### Data for review:
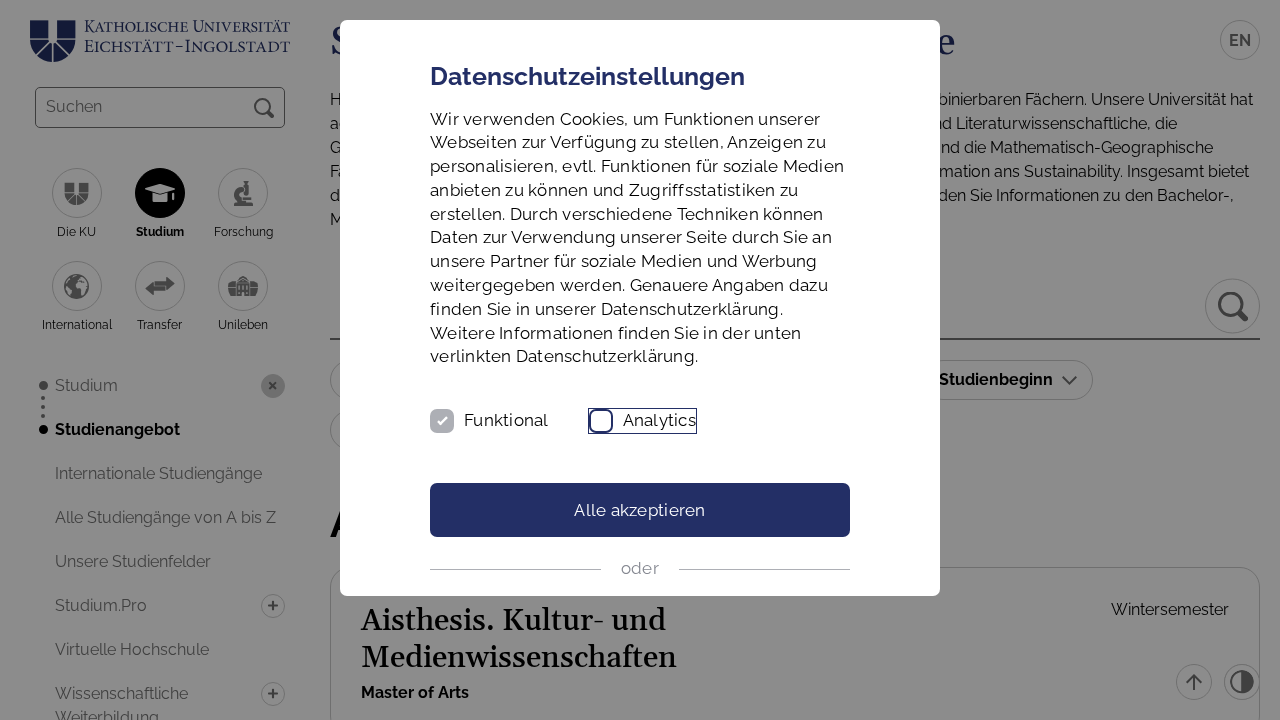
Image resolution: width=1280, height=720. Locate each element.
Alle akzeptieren (639, 510)
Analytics (659, 420)
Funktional (506, 420)
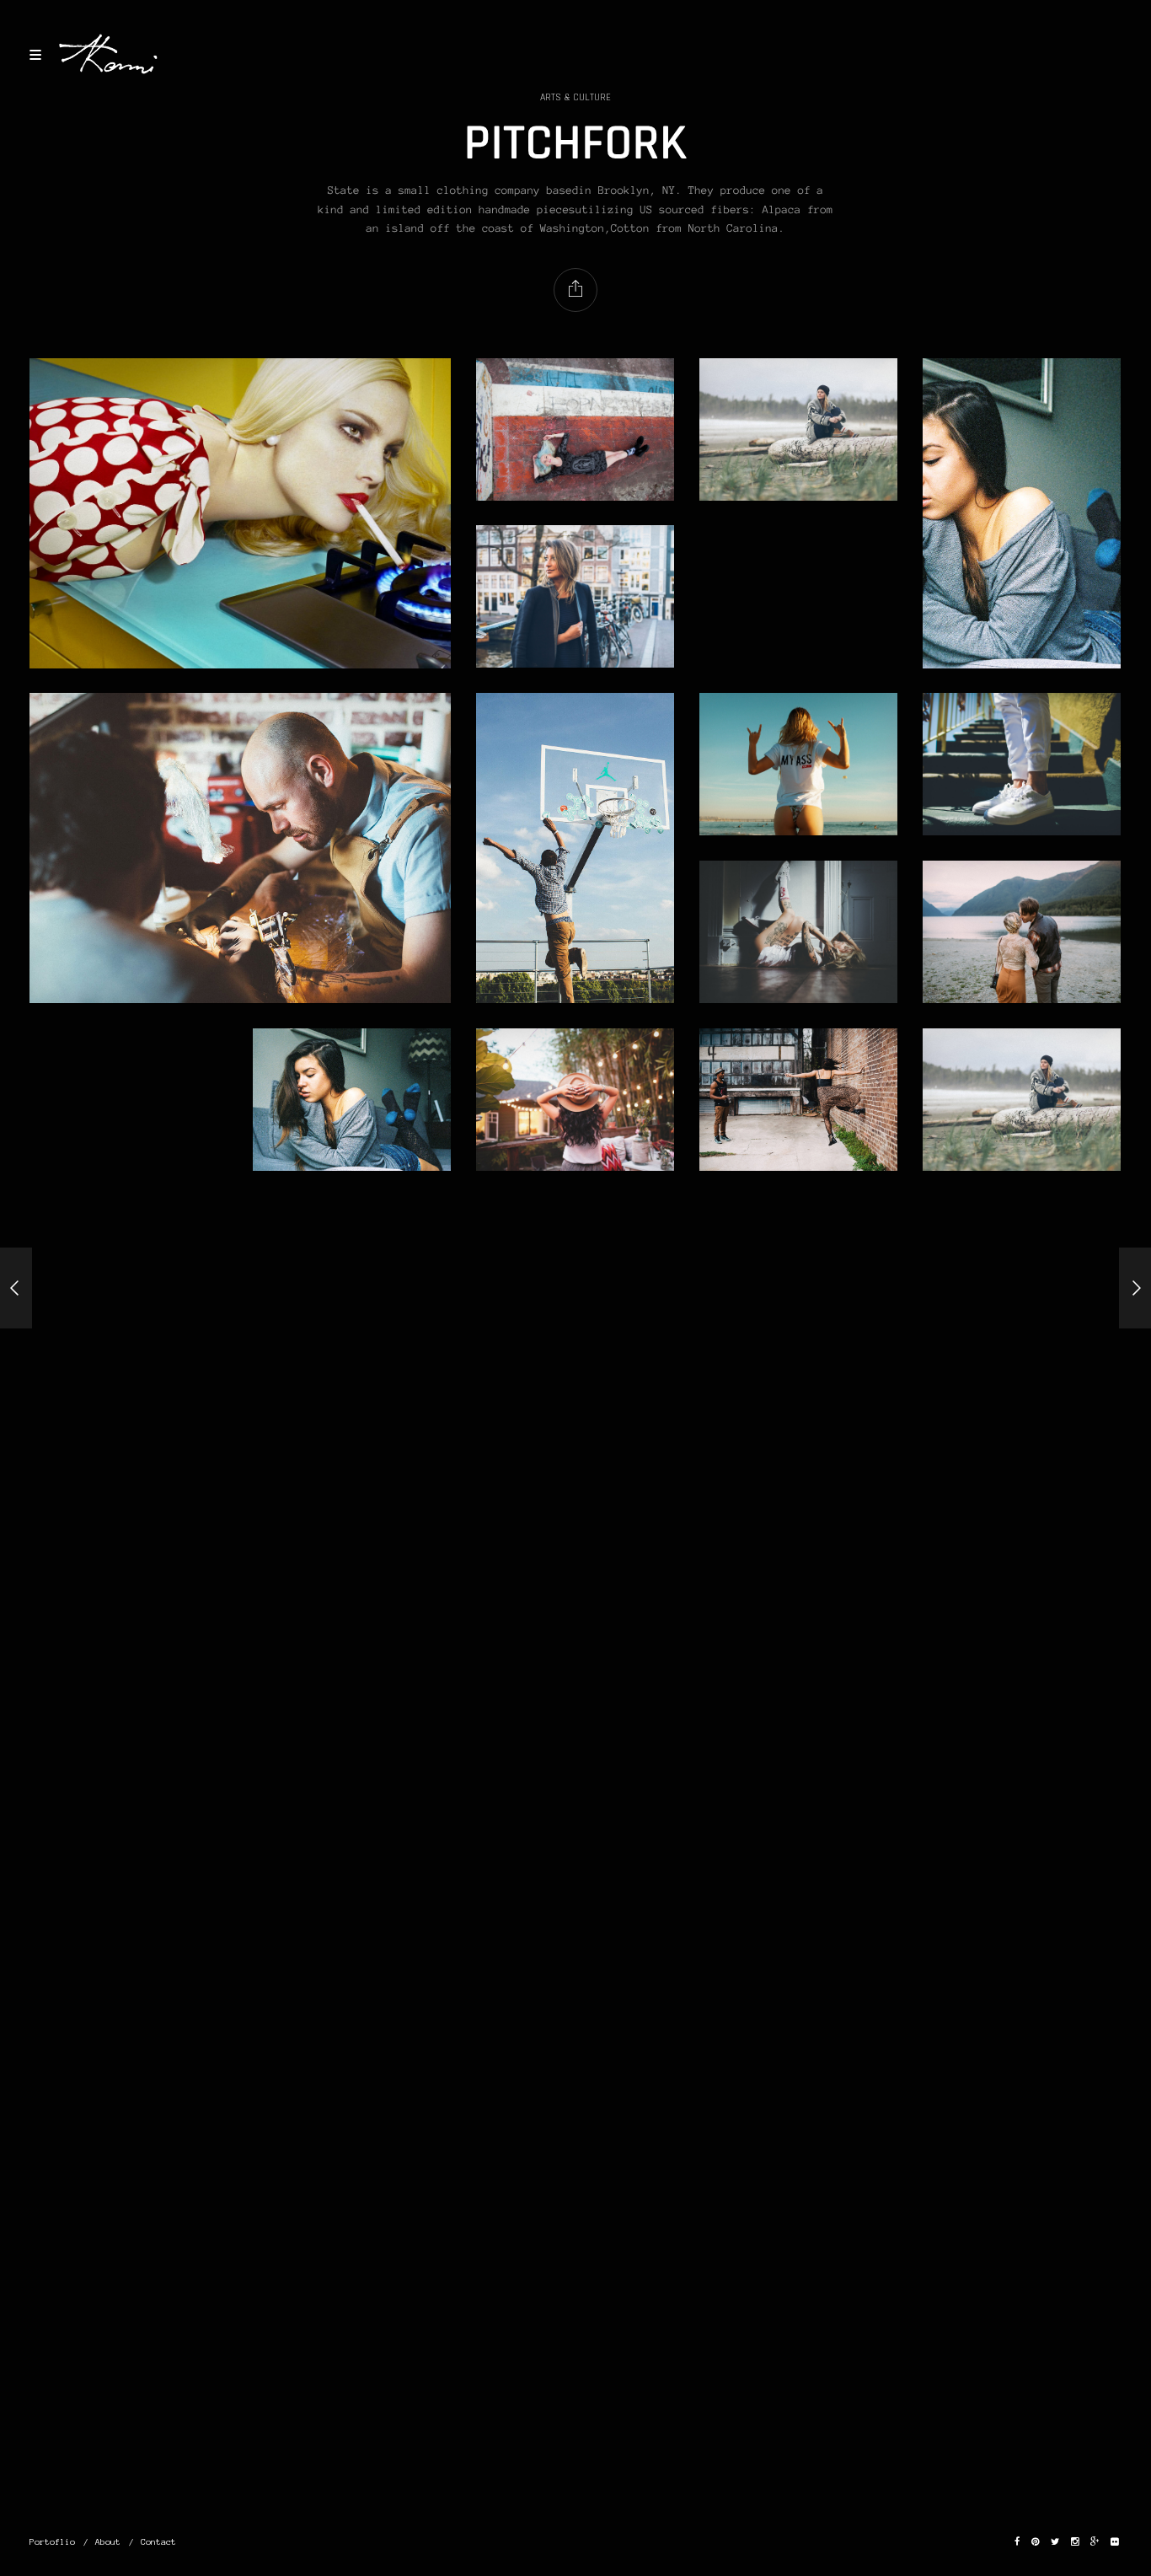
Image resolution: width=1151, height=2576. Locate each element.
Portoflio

### Work request:
In which lines of the material above does the string "each" occur? Copy them all.

### Answer:
Image resolution: width=1280, height=720. Locate each element.
Image resolution: width=1151, height=2576. Locate each element.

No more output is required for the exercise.